Purpose. Theoretically substantiate and practically identify ocular manifestations after the transferred SARS-CoV-2 virus. Patients and methods. For the study we were invited patients who had recovered from SARS-CoV-2 at the hospital of V.M. Buyanova, the age from 20 to 65 years old in period from 2020 to 2021. The total number of patients was 68 people. The patients had with them the results of PCR tests or ELISA tests, or an extract from the hospital confirmed COVID-19 case and also a clinical blood test and CT scan of the chest organs for the period of illness. Before the start of the study, the patients were asked to fill out a questionnaire “Questionnaire for patients who have had a new coronavirus infection” (Appendix 1).
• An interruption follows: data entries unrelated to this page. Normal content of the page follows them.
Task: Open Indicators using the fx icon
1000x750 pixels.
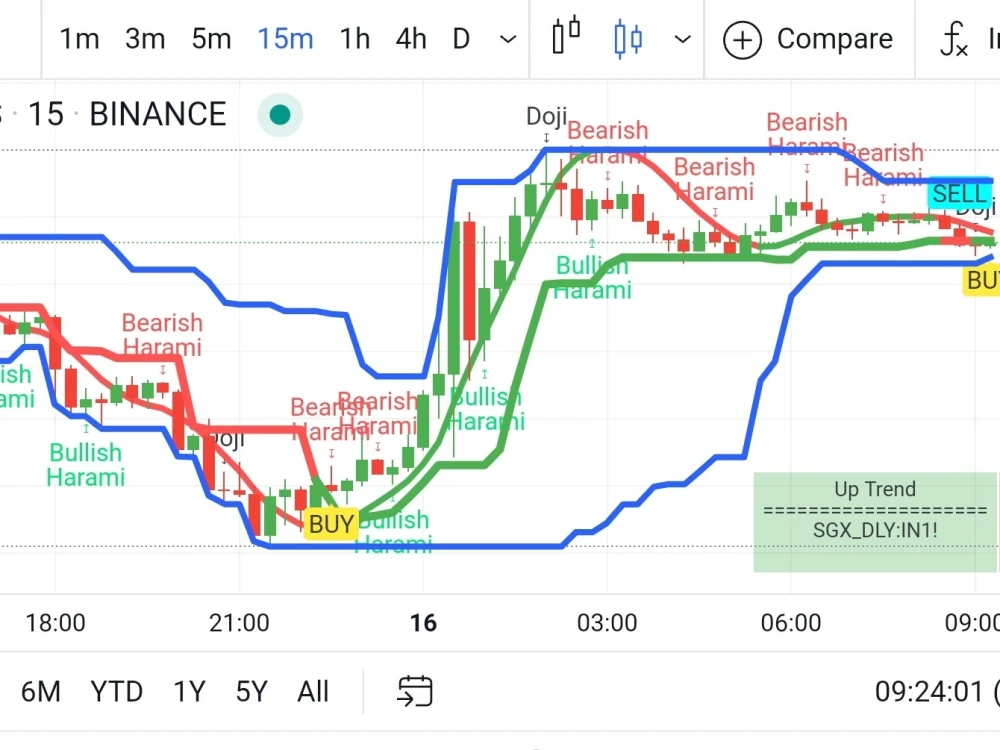Action: pos(952,40)
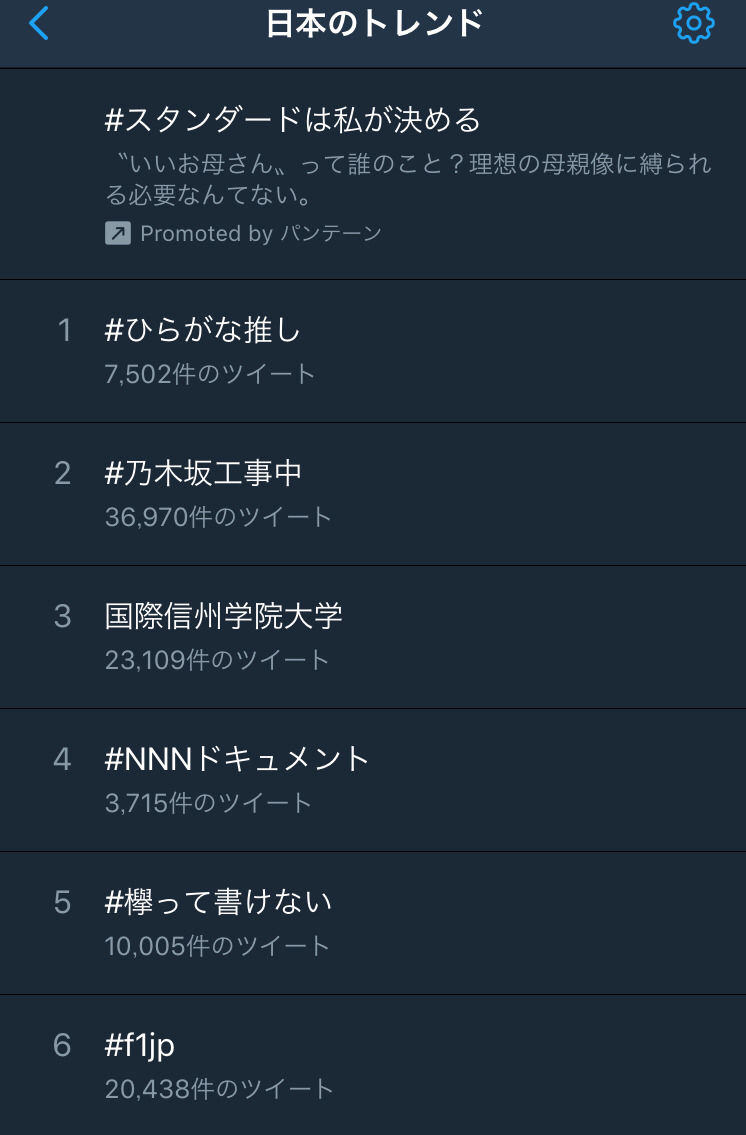746x1135 pixels.
Task: Tap the 日本のトレンド header title
Action: click(374, 23)
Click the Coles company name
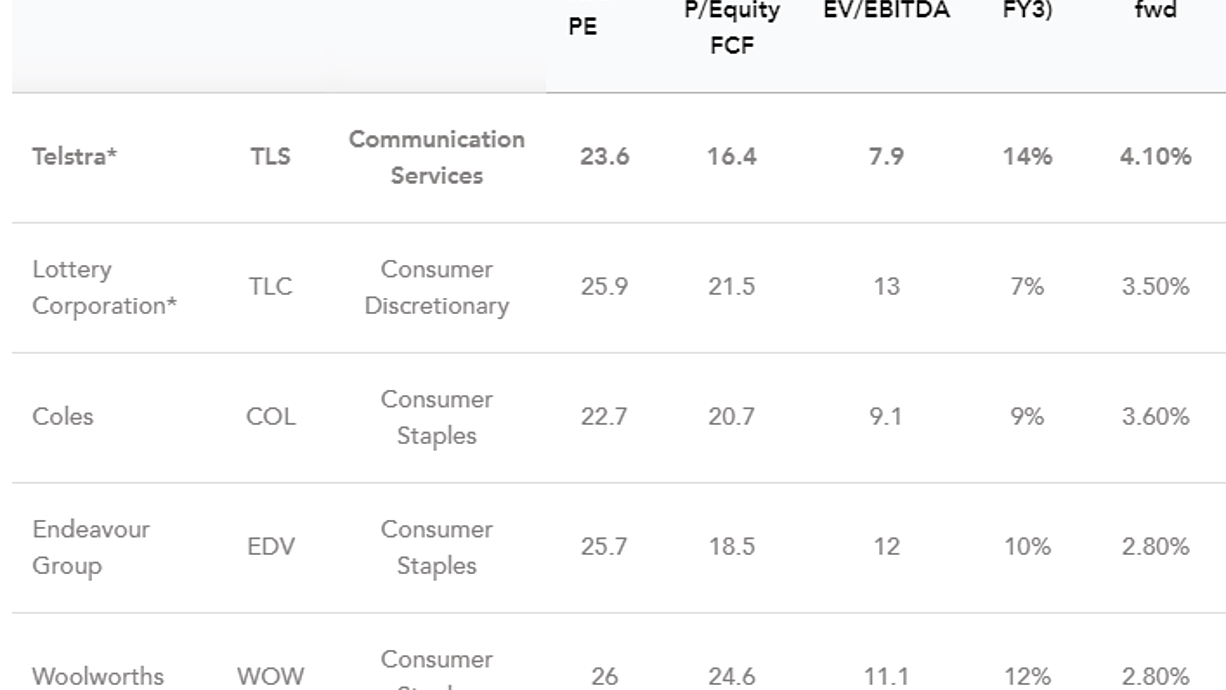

For a detailed study of this group of people, each underwent visometry, pneumotonometry, B-scan, a slit lamp study and also a slit lamp study with a 60D lens using 0.5 % Mydriacyl eye drops in the absence of contraindications and pupillography. Results. As a result of the work carried out, we concluded that the virus is capable of causing inflammation of the choroid of the eyeball, uveitis. Moreover, in our study, we identified patients with acquired intermittent divergent strabismus, anisocoria, ptosis, and accommodation disorder. And, in this regard, we came to the conclusion that the coronavirus belongs to the group of neurotropic, as it is able to affect the nervous tissue and cause the above clinical picture. In other words, the virus negatively affects the somatic and autonomic innervation of the oculomotor nerve. As a result of these lesions, we get the corresponding tetrad of symptoms: heterotropy, mydriasis, ptosis, accommodation paralysis. Conclusions. One of the extraordinary complications of coronavirus infection is damage effect to the fibers of the oculomotor nerve, the signs include: strabismus, mydriasis, ptosis and accommodation paralysis. Thus, this clinical picture is associated with the affinity of the virus to the nervous tissue. And as a result, this ability of the virus can probably infect various areas of the brain, which will lead to corresponding complications, not only from the oculomotor nerve, but also from other cranial nerves with the manifestation of the corresponding symptoms, which in theory can aggravate the patient's condition, causing deep disturbances of motor and sensory innervation.